Pragmatic Unit Tests

I am preparing a Slide Deck on Unit Testing for my employer’s .NET User Group.  The deck is pretty vanilla but it does help me crystallize my thoughts around dogmatic versus pragmatic unit tests.  The purist argues that the unit test should be in complete isolation – it has no dependencies across layers and, therefore, needs a mocking framework to be used correctly.  I take a more pragmatic approach – I am less worried about writing correct unit tests as much as writing effective unit tests.

I recently added some unit testing to a project for which I am tech lead.  We implemented some unit tests that call an API that, in turn, calls a lower layer.  The tests are clean and they are very effective at identifying problems when the code changes.  Interesting, even though the unit test depends on some data in a database – they have yet to fail because of that dependency.  It has failed for some failed logic introduced when refactoring though – proving the usefulness of the tests.
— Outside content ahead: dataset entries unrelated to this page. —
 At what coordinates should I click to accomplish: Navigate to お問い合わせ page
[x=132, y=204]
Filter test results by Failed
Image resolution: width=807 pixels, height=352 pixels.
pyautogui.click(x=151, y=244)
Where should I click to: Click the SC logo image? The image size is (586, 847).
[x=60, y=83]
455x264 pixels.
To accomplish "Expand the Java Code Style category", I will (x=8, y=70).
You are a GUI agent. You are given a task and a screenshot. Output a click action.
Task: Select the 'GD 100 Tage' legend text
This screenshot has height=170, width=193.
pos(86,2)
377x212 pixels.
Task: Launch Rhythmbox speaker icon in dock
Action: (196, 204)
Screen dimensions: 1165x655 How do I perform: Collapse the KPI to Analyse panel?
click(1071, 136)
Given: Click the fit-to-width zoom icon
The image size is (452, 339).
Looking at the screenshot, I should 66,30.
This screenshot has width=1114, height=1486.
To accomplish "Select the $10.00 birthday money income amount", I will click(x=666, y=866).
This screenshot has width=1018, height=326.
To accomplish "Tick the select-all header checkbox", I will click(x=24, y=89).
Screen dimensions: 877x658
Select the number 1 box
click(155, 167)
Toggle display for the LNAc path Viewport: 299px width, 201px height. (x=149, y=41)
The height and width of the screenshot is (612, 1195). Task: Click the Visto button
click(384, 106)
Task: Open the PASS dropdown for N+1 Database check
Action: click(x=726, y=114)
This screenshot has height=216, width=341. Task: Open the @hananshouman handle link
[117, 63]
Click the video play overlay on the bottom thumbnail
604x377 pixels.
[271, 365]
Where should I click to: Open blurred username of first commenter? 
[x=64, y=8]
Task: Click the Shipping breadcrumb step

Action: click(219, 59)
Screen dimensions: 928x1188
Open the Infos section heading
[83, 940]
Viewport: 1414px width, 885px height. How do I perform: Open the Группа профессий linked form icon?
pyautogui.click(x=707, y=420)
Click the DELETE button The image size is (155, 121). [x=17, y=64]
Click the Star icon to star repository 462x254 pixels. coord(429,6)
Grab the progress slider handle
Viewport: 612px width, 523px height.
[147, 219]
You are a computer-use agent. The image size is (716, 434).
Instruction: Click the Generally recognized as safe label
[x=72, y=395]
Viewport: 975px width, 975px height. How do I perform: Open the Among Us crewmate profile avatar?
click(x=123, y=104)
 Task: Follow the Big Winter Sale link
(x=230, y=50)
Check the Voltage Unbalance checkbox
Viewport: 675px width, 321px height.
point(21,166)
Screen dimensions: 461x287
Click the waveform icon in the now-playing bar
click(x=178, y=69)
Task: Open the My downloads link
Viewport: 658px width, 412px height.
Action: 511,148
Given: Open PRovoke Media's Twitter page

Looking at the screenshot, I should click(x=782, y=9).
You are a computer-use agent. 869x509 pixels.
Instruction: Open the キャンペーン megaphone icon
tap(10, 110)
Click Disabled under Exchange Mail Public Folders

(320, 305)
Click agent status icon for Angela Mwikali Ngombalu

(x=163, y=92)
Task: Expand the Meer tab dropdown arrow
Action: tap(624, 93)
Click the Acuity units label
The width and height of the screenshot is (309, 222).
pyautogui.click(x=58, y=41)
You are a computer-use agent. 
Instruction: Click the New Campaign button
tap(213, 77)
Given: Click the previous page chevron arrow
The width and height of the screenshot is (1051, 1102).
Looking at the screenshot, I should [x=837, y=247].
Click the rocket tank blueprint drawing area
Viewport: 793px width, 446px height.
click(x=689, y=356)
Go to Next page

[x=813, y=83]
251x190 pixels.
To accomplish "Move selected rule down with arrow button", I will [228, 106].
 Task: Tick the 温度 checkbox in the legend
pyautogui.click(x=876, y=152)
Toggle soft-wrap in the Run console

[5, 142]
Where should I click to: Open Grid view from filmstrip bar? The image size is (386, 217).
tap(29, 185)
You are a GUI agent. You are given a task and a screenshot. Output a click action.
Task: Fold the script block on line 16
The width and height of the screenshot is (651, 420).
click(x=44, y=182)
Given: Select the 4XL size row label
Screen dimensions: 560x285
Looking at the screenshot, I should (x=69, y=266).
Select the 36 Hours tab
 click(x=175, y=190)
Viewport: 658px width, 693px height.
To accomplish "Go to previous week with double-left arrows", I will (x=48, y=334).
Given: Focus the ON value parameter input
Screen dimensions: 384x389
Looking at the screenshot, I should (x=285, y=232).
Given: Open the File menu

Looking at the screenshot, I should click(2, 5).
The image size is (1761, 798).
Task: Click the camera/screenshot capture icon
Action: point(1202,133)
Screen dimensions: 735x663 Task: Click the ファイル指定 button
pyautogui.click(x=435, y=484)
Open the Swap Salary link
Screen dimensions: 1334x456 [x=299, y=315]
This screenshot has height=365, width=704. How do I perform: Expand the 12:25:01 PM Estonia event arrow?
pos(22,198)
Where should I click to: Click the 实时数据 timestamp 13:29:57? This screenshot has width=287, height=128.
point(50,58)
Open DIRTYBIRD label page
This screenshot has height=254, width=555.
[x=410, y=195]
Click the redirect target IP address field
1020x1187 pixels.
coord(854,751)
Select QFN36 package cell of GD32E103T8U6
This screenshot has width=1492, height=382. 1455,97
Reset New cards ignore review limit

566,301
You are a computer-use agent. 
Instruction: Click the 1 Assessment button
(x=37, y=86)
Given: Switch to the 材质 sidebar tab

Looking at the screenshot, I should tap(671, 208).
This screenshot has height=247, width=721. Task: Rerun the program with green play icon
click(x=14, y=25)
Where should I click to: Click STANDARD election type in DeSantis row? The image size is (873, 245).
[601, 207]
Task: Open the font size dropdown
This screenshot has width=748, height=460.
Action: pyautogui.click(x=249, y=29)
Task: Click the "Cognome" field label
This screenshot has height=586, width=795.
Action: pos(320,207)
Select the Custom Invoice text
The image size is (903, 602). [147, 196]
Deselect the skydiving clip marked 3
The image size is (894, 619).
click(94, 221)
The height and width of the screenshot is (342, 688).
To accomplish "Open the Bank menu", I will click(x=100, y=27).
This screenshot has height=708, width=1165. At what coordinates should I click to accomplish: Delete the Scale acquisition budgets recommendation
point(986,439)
If the tests do fail, the developers know that the error might be in the dependency and can investigate appropriately.

 I think this example points to the heart of the unit testing – you either take ownership and use them effectively as part of the way you code, or you don’t.  If you are in the former category, you can get away with dependencies in your unit tests.  If you are in the latter category, you shouldn’t even bother with unit tests at all – correctly formed or otherwise.